Mais Boudjedra n’est pas que cela. Soyons iconoclastes à notre tour afin de casser l’image qui lui a été apposée et qui nuit beaucoup à la réception de son œuvre par la jeune génération algérienne actuelle. Centrer les jugements sur son idéologie communiste, son athéisme, son anticonformisme, c’est voiler tout un pan de sa carrière et de sa personne. Boudjedra est avant tout un être blessé depuis sa toute jeune enfance et ses textes font écho à son étude sur Céline : « Praxis et catharsis ». Son écriture est alimentée par la quête d’une résilience suite aux actes d’un père, symbole d’une culture patriarcale et tribale. 
Boudjedra est aussi l’auteur qui a le mieux mis en scène l’« Algérianité » dans ses textes et scénarii. Il suffit d’évoquer les Chroniques des années de braise, palme d’or au Festival de Cannes en 1975 ; son étude sociologique dans La Vie quotidienne en Algérie parue en 1971, la défense de ses frères de sang exploités en France et victimes du racisme et de l’exclusion (Topographie idéale pour une agression caractérisée, 1975), son texte réconciliateur de toutes les franges de la guerre de libération nationale (Les Figuiers de Barbarie, 2010) ; ceux, évocateurs de la magie du Sahara, perçu par beaucoup d’Algériens comme source de pétrodollars uniquement : Timimoun (1994) ou Cinq fragments du désert (2001). Quant à la France, afin d’inverser l’ordre des choses, de surmonter le complexe de l’ex-colonisé, Boudjedra est allé jusqu’à lui écrire ses Lettres algériennes (1995), donnant d’elle et de sa culture sa propre vision. Boudjedra est également l’un des rares auteurs algériens d’expression française à avoir accordé une place dans son œuvre à la langue arabe, à la langue algérienne. Il est surtout le seul à s’être autotraduit vers le français en opérant dans certains cas une quasi-réécriture de la mouture initiale de son texte (Le Démantèlement, 1982). Le seul encore à avoir collaboré avec son traducteur, Antoine Moussali, comme s’il voulait avoir un droit de regard sur la version destinée à son lectorat habituel francophone.

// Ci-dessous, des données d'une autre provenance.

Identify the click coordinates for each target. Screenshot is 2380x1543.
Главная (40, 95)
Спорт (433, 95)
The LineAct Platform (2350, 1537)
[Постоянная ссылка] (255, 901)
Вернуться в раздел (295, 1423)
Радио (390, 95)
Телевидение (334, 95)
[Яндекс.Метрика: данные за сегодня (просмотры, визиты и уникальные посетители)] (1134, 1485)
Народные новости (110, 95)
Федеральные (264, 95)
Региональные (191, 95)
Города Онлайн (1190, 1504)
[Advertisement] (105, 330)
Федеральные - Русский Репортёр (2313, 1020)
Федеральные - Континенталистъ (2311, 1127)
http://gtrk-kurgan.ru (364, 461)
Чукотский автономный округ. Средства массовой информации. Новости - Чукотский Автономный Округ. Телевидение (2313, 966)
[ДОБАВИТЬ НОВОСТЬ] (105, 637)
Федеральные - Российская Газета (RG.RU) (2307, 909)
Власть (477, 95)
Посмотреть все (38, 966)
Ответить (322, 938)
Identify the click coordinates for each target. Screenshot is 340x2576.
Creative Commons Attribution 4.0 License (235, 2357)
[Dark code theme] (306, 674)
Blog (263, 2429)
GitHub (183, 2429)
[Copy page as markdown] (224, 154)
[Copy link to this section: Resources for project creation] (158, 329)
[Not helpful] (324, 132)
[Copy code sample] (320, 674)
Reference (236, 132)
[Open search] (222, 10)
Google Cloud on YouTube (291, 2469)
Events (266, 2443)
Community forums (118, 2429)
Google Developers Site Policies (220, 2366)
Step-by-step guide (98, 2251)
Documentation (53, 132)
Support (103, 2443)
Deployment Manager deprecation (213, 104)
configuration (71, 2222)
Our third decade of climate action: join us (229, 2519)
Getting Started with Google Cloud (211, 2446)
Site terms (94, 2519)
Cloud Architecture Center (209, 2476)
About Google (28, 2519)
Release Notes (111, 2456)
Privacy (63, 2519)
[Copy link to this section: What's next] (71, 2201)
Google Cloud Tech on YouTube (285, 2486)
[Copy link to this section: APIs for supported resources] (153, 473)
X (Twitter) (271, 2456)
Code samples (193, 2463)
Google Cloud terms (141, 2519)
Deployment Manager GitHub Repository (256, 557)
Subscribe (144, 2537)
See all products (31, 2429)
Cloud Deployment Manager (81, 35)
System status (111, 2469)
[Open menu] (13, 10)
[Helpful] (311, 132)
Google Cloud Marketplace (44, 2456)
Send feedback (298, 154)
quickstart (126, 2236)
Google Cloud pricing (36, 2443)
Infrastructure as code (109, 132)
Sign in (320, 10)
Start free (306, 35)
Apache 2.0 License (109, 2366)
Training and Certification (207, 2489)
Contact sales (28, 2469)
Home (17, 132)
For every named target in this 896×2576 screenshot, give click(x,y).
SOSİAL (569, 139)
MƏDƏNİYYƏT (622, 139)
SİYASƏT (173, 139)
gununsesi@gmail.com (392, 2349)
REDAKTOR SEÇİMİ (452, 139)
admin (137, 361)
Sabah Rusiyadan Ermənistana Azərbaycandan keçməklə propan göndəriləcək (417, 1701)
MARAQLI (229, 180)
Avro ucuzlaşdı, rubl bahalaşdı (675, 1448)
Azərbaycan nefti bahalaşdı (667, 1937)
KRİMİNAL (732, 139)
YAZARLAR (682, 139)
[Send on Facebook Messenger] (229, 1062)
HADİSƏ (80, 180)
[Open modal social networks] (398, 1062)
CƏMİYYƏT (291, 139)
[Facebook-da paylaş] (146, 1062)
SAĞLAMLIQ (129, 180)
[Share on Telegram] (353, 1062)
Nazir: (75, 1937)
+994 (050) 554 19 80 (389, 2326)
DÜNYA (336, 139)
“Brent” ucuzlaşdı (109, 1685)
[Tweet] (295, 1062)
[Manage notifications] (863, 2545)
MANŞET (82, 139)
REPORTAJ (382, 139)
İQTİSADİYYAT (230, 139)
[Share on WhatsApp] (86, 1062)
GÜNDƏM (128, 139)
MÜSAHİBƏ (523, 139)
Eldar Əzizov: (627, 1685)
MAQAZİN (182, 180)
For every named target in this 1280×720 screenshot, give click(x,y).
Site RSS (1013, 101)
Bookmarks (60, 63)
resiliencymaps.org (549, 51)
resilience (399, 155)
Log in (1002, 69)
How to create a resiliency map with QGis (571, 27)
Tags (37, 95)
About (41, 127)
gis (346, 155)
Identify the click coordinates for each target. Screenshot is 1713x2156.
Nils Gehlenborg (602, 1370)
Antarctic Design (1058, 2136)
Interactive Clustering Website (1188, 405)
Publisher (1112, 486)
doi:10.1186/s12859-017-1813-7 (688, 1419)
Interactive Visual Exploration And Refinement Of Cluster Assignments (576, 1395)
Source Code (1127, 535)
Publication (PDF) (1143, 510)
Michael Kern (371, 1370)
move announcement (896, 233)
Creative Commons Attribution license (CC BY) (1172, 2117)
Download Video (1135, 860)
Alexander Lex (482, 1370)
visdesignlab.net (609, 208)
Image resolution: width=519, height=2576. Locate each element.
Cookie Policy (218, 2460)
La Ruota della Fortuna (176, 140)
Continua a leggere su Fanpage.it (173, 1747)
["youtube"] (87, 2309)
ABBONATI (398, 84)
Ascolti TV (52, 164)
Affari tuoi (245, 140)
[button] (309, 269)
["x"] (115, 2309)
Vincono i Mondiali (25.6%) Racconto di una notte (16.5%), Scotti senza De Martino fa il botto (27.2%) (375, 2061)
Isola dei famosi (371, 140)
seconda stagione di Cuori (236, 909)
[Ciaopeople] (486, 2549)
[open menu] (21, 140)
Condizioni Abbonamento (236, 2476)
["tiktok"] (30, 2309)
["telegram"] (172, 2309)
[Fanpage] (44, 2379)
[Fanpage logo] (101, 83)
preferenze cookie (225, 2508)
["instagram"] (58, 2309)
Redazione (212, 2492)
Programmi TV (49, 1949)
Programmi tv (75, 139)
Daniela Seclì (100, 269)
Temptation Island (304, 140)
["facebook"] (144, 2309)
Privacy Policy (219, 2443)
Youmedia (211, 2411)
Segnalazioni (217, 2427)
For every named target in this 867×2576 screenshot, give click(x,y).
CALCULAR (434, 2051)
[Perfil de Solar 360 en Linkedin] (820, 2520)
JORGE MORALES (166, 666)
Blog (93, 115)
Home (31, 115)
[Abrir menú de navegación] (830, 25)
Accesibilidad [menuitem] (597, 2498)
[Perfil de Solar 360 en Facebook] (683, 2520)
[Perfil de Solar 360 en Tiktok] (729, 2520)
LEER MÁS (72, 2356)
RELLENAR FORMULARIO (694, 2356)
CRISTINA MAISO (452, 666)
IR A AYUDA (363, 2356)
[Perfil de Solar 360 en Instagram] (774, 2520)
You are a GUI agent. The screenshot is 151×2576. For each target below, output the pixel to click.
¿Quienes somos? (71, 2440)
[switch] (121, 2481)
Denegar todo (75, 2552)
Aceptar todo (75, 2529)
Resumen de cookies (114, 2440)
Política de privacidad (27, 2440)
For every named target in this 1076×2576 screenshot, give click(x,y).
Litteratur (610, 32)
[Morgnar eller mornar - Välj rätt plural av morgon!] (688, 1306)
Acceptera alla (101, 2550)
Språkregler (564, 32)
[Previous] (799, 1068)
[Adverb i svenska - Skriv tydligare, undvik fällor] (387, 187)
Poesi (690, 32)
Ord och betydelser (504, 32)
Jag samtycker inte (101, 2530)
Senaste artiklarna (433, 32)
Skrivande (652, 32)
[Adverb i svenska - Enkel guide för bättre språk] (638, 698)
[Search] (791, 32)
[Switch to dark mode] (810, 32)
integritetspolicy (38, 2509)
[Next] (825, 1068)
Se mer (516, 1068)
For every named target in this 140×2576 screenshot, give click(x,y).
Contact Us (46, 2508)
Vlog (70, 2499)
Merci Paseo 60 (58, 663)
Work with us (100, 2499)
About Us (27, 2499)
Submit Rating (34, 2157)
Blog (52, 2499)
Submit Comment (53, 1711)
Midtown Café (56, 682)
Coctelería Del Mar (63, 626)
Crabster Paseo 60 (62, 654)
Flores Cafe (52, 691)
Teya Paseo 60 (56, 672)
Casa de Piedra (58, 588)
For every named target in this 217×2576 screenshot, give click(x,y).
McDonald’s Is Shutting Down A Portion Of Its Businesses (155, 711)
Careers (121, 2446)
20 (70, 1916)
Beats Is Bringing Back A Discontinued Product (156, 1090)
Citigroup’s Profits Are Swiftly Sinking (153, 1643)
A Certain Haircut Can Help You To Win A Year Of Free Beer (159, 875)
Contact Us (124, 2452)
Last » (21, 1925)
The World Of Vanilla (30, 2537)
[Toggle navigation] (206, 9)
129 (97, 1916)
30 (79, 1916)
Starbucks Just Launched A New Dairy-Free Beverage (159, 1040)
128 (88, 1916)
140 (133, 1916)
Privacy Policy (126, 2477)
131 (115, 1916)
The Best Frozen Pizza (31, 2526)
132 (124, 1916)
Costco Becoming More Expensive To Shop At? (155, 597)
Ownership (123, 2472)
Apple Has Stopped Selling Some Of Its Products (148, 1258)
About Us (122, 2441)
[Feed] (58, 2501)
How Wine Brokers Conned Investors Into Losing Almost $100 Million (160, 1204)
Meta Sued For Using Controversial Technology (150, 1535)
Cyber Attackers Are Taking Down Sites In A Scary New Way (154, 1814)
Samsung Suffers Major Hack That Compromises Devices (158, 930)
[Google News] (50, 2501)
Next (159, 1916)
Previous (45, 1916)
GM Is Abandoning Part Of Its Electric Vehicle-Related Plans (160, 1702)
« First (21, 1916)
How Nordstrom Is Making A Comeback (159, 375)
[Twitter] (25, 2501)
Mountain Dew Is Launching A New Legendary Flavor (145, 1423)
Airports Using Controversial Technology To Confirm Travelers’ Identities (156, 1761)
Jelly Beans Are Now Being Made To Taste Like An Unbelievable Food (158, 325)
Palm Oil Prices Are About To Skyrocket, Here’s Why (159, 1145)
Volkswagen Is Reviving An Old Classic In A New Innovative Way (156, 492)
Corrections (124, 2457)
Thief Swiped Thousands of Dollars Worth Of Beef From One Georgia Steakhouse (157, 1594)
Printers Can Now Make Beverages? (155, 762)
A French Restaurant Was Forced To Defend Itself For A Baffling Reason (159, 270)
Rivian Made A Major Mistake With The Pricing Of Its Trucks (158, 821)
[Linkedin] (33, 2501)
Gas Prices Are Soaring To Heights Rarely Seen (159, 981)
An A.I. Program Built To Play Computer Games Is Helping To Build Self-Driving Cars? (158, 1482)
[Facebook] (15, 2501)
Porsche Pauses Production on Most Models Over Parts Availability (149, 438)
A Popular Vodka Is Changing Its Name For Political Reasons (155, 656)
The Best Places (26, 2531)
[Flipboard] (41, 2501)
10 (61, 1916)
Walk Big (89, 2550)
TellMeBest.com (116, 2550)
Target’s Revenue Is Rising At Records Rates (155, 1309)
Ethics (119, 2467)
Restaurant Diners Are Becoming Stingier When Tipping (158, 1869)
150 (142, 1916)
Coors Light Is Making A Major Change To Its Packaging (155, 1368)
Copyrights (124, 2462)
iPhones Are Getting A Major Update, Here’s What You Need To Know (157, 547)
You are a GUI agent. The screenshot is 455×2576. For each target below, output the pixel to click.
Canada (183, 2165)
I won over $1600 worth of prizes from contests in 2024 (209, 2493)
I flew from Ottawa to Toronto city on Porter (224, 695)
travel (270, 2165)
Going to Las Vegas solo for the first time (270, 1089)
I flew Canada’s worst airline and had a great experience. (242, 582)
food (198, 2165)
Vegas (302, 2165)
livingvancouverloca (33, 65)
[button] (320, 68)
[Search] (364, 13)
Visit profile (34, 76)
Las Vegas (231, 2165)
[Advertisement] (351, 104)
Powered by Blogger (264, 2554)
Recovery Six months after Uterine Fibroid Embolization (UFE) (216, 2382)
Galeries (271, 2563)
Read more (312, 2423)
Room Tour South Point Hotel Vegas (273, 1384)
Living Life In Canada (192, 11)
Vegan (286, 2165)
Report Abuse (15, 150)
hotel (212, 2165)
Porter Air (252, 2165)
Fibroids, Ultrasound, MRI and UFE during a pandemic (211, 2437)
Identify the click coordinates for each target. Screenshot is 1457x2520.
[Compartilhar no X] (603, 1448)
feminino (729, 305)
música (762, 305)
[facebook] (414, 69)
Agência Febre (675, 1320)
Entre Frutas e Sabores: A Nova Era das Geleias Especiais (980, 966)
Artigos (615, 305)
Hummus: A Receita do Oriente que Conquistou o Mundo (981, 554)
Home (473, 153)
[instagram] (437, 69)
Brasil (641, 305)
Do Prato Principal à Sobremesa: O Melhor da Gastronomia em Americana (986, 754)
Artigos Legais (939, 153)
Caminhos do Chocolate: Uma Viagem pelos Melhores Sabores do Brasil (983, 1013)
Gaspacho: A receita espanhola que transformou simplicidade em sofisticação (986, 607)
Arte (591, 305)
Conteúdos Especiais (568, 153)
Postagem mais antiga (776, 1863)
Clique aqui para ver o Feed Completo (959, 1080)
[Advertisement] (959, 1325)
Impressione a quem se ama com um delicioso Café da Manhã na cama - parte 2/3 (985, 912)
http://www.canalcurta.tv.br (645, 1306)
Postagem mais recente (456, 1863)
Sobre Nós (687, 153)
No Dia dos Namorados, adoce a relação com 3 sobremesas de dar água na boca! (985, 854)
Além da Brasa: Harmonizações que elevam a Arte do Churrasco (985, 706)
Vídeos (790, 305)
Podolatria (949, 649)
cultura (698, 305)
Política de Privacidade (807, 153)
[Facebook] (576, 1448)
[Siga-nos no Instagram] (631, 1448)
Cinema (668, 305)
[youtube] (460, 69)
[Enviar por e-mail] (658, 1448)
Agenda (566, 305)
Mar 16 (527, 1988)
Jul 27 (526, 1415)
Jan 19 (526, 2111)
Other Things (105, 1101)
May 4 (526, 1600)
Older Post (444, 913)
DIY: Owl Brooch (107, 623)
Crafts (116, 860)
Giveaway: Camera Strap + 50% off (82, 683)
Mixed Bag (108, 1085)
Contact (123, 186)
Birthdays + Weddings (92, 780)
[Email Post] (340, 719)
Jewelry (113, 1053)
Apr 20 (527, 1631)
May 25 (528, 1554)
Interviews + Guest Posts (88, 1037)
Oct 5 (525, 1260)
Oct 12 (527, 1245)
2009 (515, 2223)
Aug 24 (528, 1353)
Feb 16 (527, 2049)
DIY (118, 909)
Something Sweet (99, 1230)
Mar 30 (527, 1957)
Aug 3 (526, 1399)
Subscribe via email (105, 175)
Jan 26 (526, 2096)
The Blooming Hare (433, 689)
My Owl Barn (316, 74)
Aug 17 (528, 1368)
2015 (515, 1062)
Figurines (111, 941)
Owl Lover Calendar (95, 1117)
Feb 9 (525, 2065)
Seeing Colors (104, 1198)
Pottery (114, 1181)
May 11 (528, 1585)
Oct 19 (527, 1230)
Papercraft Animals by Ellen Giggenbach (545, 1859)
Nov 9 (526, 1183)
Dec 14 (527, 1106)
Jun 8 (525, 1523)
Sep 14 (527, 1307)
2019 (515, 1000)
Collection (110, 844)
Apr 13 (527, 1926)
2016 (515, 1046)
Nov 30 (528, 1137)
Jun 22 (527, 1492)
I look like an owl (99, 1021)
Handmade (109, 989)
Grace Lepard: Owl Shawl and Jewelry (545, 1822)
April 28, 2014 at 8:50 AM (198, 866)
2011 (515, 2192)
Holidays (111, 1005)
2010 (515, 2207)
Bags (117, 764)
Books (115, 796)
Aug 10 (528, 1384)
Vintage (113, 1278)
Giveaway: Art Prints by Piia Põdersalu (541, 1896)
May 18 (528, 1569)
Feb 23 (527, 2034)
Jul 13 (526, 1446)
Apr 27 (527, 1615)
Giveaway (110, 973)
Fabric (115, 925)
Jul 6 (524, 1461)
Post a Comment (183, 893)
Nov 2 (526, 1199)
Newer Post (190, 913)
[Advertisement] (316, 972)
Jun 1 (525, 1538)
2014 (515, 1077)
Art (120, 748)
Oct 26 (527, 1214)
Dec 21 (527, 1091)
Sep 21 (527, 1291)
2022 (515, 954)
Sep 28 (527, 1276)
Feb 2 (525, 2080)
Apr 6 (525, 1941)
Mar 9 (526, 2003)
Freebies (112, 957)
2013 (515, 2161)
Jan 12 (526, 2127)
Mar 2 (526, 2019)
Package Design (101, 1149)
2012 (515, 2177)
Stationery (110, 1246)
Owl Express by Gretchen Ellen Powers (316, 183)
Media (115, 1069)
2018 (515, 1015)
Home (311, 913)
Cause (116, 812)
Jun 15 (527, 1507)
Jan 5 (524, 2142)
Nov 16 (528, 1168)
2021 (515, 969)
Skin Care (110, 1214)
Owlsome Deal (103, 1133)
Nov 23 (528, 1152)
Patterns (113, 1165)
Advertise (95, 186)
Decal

Ce dossier s’ouvre par deux contributions d’une grande spécialiste de Boudjedra, en l'occurrence le Professeur Afifa Brerhi. Qui mieux qu’elle peut nous présenter l’homme et l’œuvre dans toute son étendue ? Elle qui s’exclame, face à la diversité et la richesse des approches possibles d’un tel géant des lettres algériennes : « Par quel bout tenir ce fou – passionné des arts, amoureux “de la chair des mots, de leur levure, de leur pulpe” jusqu’à la souffrance jubilatoire ? » Deux analyses qui se suivent et se complètent dans la mesure où Afifa Brerhi nous offre un panorama des différents textes de Boudjedra, une sorte de « bio/graphie », l’une liée intimement à l’autre et juste séparées par une ligne oblique comme le préconise Dominique Maingueneau. Afifa Brerhi nous propose également une lecture du dernier opus de Boudjedra, Les Figuiers de Barbarie, un roman représentant le tiraillement de tout un chacun entre le travail de mémoire et la quête de la vérité historique, source d’encore plus d’ambiguïté. L’article de la traductrice espagnole de Boudjedra, Leonor Merino, nous présente le versant poétique de son œuvre dont la subjectivité, qu’elle qualifie de cauchemardesque, envahit les textes afin de panser sa blessure, ce que l’écrivain français Charles Juliet désigne par « fracture initiale ».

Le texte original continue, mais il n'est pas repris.